_EXERCISE_
Copy each of the following rows exactly as it stands, keeping every character unchanged.

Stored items
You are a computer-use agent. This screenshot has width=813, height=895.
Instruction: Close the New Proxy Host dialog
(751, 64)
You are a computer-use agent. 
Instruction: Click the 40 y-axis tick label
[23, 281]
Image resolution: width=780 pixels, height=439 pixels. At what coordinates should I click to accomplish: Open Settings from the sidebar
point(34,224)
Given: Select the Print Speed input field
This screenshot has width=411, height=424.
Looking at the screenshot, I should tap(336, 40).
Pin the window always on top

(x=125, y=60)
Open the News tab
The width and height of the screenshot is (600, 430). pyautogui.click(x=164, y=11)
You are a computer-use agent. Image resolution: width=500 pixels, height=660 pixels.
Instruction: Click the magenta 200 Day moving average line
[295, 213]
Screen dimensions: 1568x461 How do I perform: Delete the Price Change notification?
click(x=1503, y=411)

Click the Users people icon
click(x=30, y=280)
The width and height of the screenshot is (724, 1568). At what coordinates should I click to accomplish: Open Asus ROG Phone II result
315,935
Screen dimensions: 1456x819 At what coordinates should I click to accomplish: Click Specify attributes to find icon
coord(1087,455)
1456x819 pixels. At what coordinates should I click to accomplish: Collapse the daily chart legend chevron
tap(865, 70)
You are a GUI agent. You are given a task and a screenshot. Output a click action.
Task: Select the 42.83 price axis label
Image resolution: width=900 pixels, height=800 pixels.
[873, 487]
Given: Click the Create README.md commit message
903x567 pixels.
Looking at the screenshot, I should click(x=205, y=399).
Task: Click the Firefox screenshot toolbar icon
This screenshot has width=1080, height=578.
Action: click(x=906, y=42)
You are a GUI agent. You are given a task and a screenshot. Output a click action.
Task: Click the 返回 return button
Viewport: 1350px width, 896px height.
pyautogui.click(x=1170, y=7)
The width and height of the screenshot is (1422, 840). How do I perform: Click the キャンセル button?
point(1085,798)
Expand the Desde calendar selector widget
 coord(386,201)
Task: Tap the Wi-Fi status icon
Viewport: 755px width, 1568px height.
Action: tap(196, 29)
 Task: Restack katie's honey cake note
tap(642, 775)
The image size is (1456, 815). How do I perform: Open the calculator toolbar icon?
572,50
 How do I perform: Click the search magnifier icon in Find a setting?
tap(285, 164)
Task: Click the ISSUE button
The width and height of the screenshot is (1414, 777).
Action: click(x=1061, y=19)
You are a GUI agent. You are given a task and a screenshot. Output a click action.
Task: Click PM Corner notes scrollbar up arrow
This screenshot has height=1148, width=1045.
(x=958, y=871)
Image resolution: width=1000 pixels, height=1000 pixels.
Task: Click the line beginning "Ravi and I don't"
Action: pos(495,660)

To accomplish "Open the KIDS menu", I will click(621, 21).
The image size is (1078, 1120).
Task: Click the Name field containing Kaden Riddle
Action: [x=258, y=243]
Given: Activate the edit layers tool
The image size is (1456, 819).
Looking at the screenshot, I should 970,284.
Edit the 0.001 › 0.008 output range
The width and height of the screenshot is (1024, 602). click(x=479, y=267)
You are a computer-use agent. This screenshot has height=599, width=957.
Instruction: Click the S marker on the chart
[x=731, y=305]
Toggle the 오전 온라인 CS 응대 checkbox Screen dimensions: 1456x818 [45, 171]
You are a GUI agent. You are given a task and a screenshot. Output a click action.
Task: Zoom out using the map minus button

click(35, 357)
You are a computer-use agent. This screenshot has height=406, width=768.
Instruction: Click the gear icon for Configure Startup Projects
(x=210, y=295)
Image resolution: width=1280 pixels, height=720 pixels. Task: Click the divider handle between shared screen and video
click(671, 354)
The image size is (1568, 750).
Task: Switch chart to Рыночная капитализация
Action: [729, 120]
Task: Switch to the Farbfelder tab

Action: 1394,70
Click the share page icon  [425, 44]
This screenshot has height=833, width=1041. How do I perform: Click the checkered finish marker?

_EXPECTED ANSWER_
You are a computer-use agent. This screenshot has width=813, height=895.
Instruction: Close the New Proxy Host dialog
(751, 64)
You are a computer-use agent. 
Instruction: Click the 40 y-axis tick label
[23, 281]
Image resolution: width=780 pixels, height=439 pixels. At what coordinates should I click to accomplish: Open Settings from the sidebar
point(34,224)
Given: Select the Print Speed input field
This screenshot has width=411, height=424.
Looking at the screenshot, I should tap(336, 40).
Pin the window always on top

(x=125, y=60)
Open the News tab
The width and height of the screenshot is (600, 430). pyautogui.click(x=164, y=11)
You are a computer-use agent. Image resolution: width=500 pixels, height=660 pixels.
Instruction: Click the magenta 200 Day moving average line
[295, 213]
Screen dimensions: 1568x461 How do I perform: Delete the Price Change notification?
click(x=1503, y=411)

Click the Users people icon
click(x=30, y=280)
The width and height of the screenshot is (724, 1568). At what coordinates should I click to accomplish: Open Asus ROG Phone II result
315,935
Screen dimensions: 1456x819 At what coordinates should I click to accomplish: Click Specify attributes to find icon
coord(1087,455)
1456x819 pixels. At what coordinates should I click to accomplish: Collapse the daily chart legend chevron
tap(865, 70)
You are a GUI agent. You are given a task and a screenshot. Output a click action.
Task: Select the 42.83 price axis label
Image resolution: width=900 pixels, height=800 pixels.
[873, 487]
Given: Click the Create README.md commit message
903x567 pixels.
Looking at the screenshot, I should click(x=205, y=399).
Task: Click the Firefox screenshot toolbar icon
This screenshot has width=1080, height=578.
Action: click(x=906, y=42)
You are a GUI agent. You are given a task and a screenshot. Output a click action.
Task: Click the 返回 return button
Viewport: 1350px width, 896px height.
pyautogui.click(x=1170, y=7)
The width and height of the screenshot is (1422, 840). How do I perform: Click the キャンセル button?
point(1085,798)
Expand the Desde calendar selector widget
 coord(386,201)
Task: Tap the Wi-Fi status icon
Viewport: 755px width, 1568px height.
Action: tap(196, 29)
 Task: Restack katie's honey cake note
tap(642, 775)
The image size is (1456, 815). How do I perform: Open the calculator toolbar icon?
572,50
 How do I perform: Click the search magnifier icon in Find a setting?
tap(285, 164)
Task: Click the ISSUE button
The width and height of the screenshot is (1414, 777).
Action: click(x=1061, y=19)
You are a GUI agent. You are given a task and a screenshot. Output a click action.
Task: Click PM Corner notes scrollbar up arrow
This screenshot has height=1148, width=1045.
(x=958, y=871)
Image resolution: width=1000 pixels, height=1000 pixels.
Task: Click the line beginning "Ravi and I don't"
Action: pos(495,660)

To accomplish "Open the KIDS menu", I will click(621, 21).
The image size is (1078, 1120).
Task: Click the Name field containing Kaden Riddle
Action: [x=258, y=243]
Given: Activate the edit layers tool
The image size is (1456, 819).
Looking at the screenshot, I should 970,284.
Edit the 0.001 › 0.008 output range
The width and height of the screenshot is (1024, 602). click(x=479, y=267)
You are a computer-use agent. This screenshot has height=599, width=957.
Instruction: Click the S marker on the chart
[x=731, y=305]
Toggle the 오전 온라인 CS 응대 checkbox Screen dimensions: 1456x818 [45, 171]
You are a GUI agent. You are given a task and a screenshot. Output a click action.
Task: Zoom out using the map minus button

click(35, 357)
You are a computer-use agent. This screenshot has height=406, width=768.
Instruction: Click the gear icon for Configure Startup Projects
(x=210, y=295)
Image resolution: width=1280 pixels, height=720 pixels. Task: Click the divider handle between shared screen and video
click(671, 354)
The image size is (1568, 750).
Task: Switch chart to Рыночная капитализация
Action: [729, 120]
Task: Switch to the Farbfelder tab

Action: 1394,70
Click the share page icon  [425, 44]
This screenshot has height=833, width=1041. How do I perform: Click the checkered finish marker?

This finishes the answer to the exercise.